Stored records
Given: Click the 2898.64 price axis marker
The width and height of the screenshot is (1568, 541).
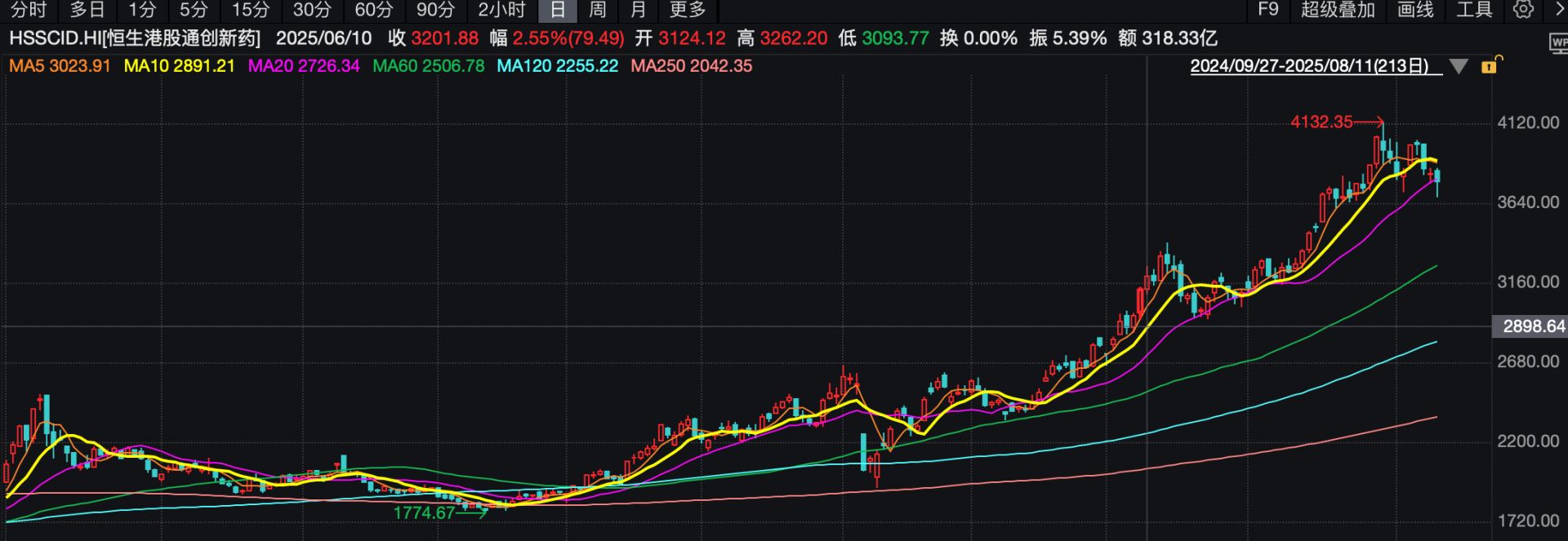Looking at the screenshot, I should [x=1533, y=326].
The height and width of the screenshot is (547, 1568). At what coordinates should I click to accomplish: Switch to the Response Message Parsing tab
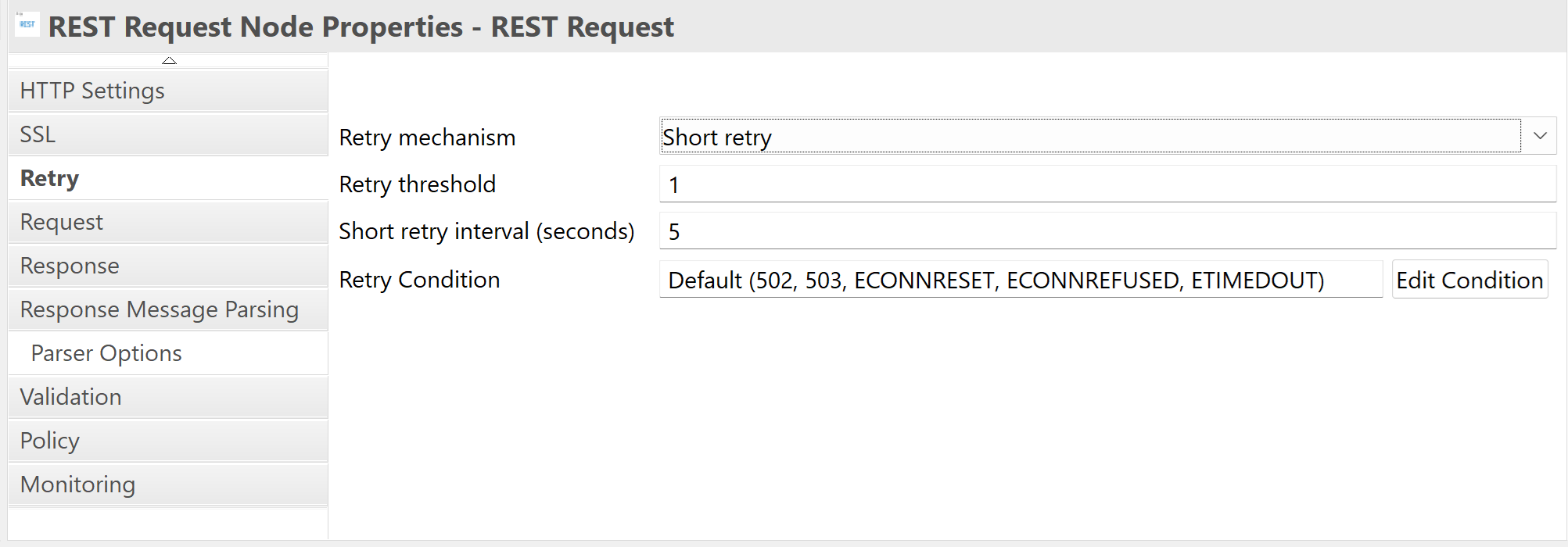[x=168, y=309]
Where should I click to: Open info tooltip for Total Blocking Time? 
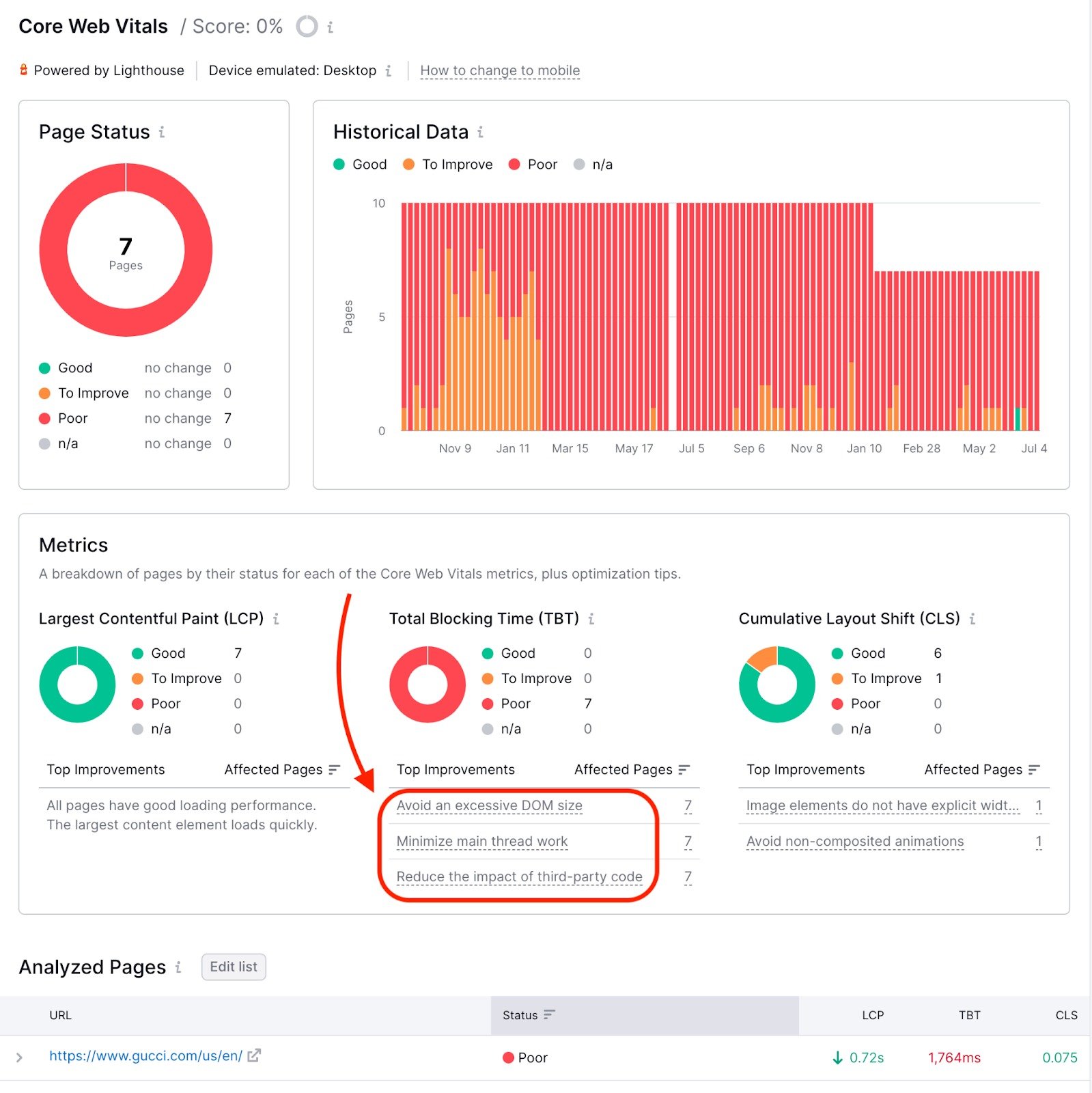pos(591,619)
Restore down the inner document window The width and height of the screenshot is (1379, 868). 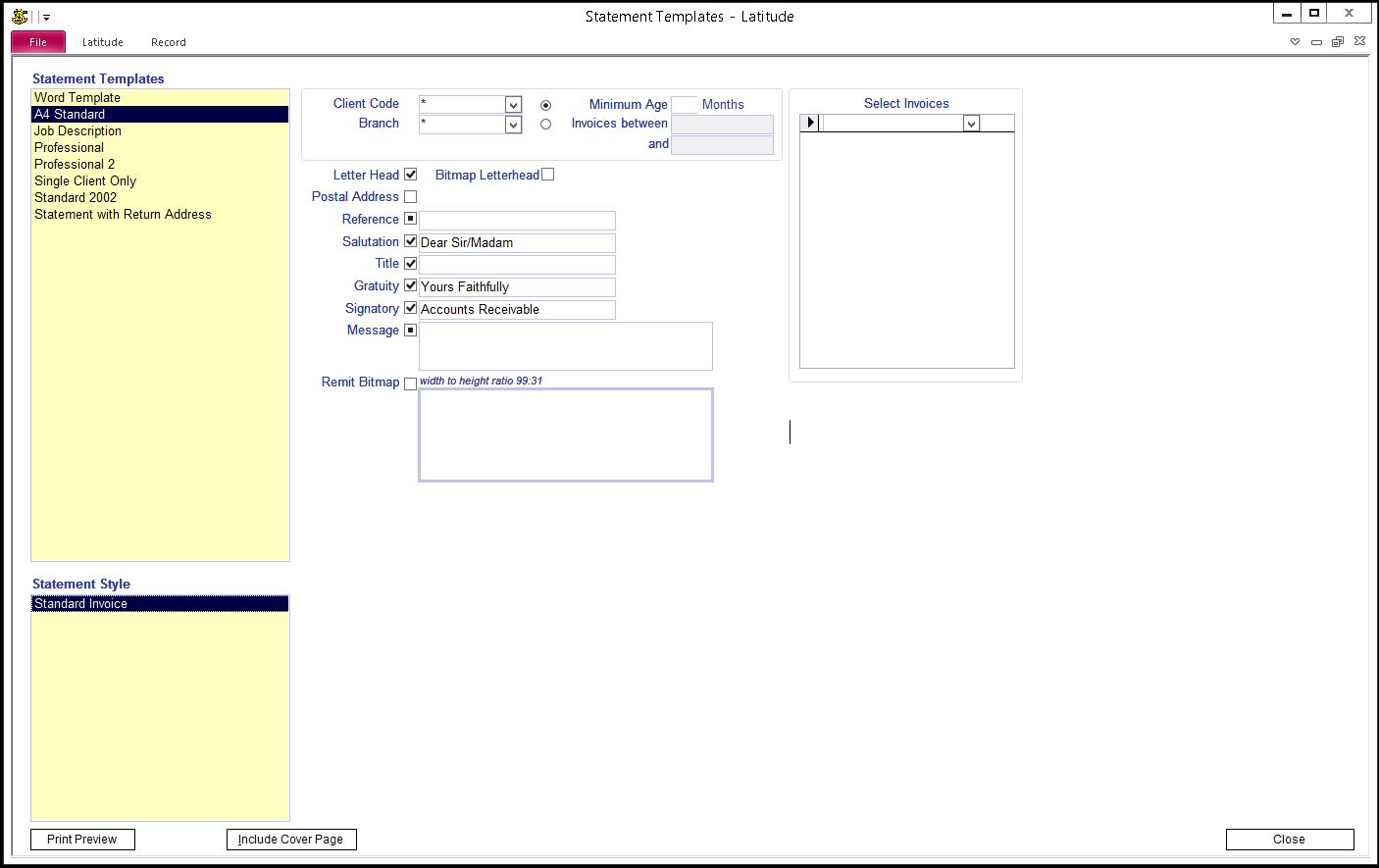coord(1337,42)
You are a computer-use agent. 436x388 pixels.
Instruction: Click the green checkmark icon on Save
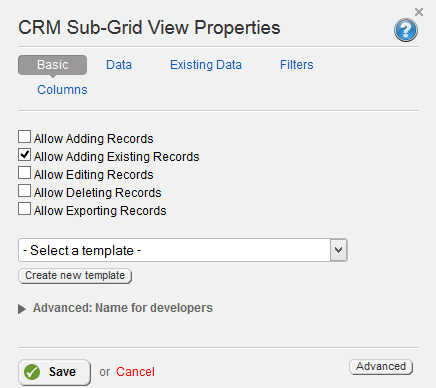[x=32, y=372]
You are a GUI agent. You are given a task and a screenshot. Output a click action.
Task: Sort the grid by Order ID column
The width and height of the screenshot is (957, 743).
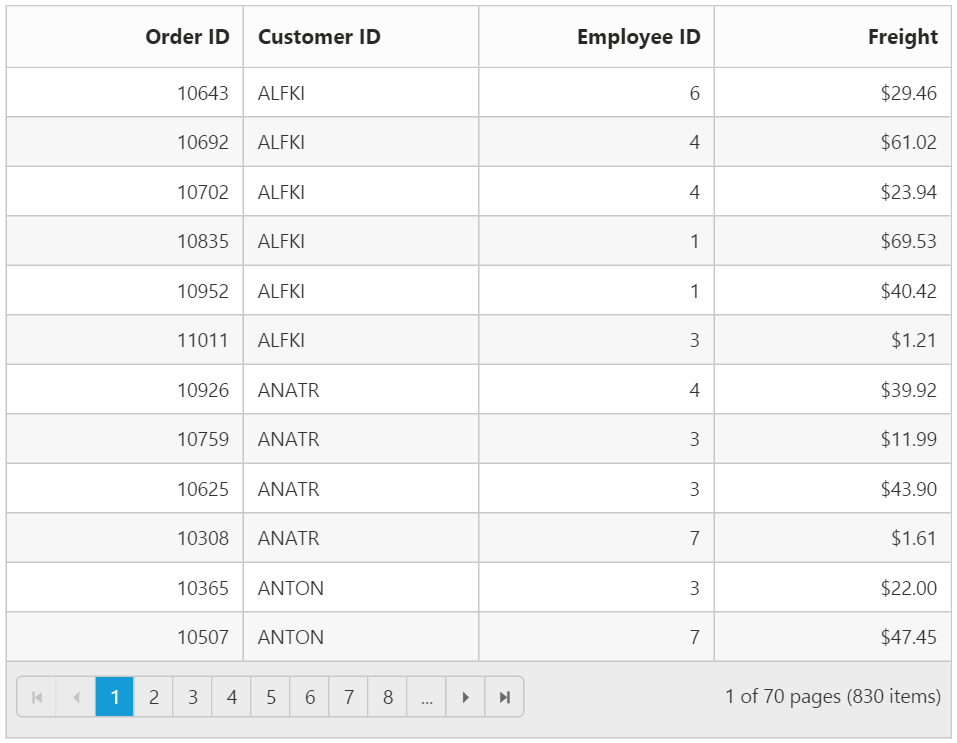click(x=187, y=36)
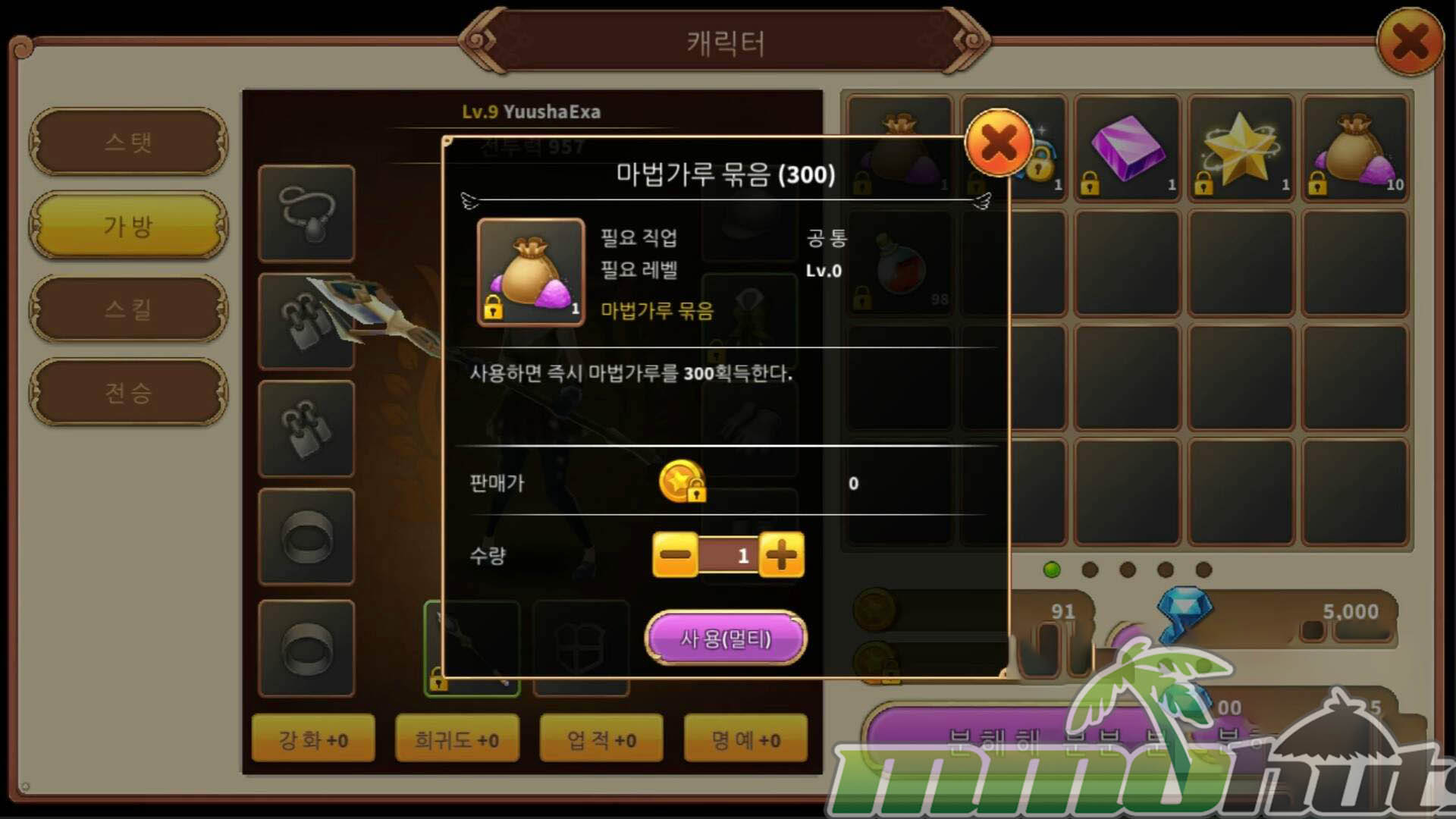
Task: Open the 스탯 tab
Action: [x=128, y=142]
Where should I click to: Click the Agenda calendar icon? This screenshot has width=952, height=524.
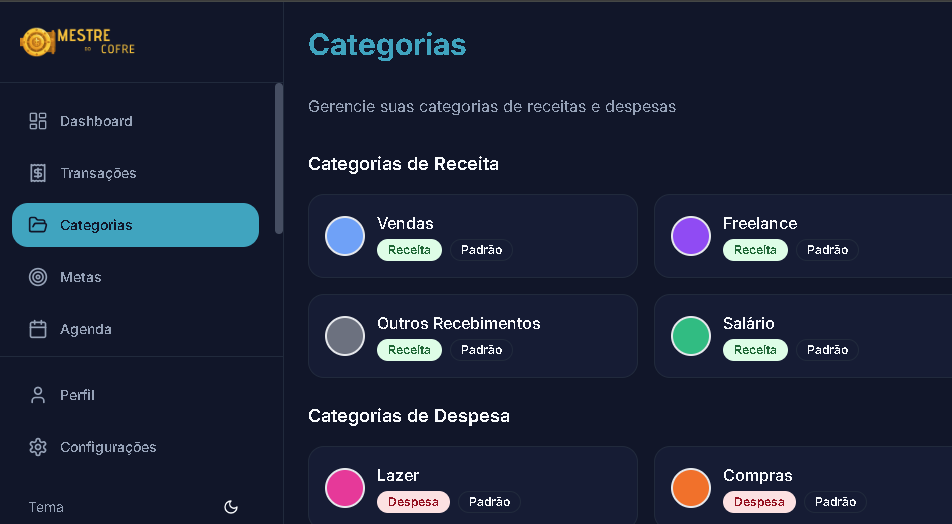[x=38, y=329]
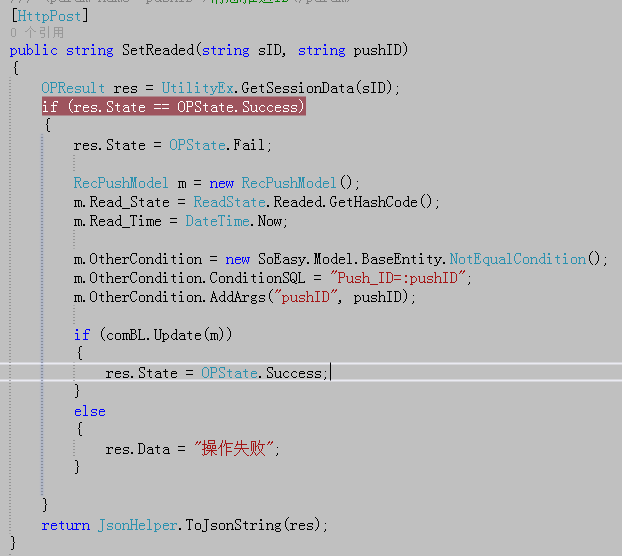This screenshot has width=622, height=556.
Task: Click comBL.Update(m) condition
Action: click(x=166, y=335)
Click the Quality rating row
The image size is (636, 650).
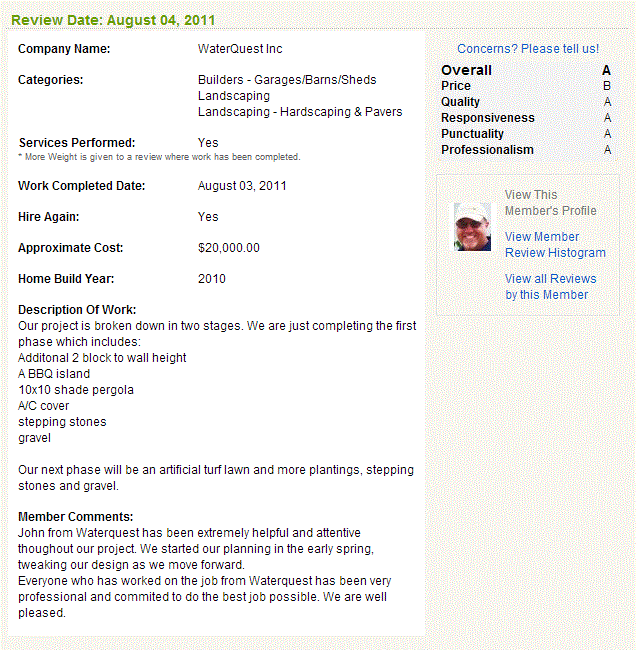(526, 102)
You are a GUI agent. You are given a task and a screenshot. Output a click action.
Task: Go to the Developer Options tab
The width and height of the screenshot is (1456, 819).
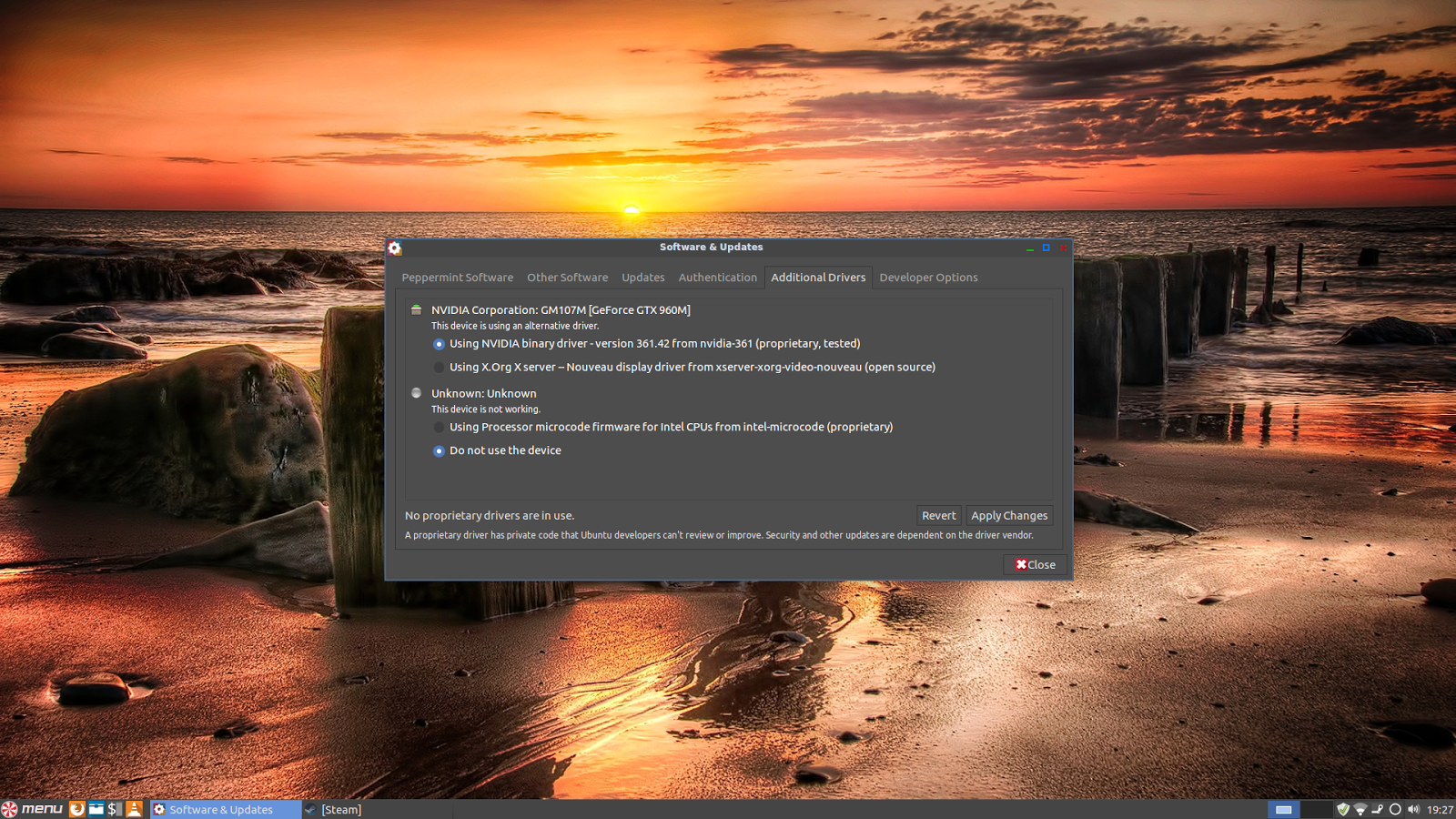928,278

_ASSIGNMENT_.
Produce an exact copy of the lines from the line containing "The width and height of the screenshot is (1456, 819)." through the last line of the records, with no pictures and no other text.

_TASK OUTPUT_.
The width and height of the screenshot is (1456, 819).
928,278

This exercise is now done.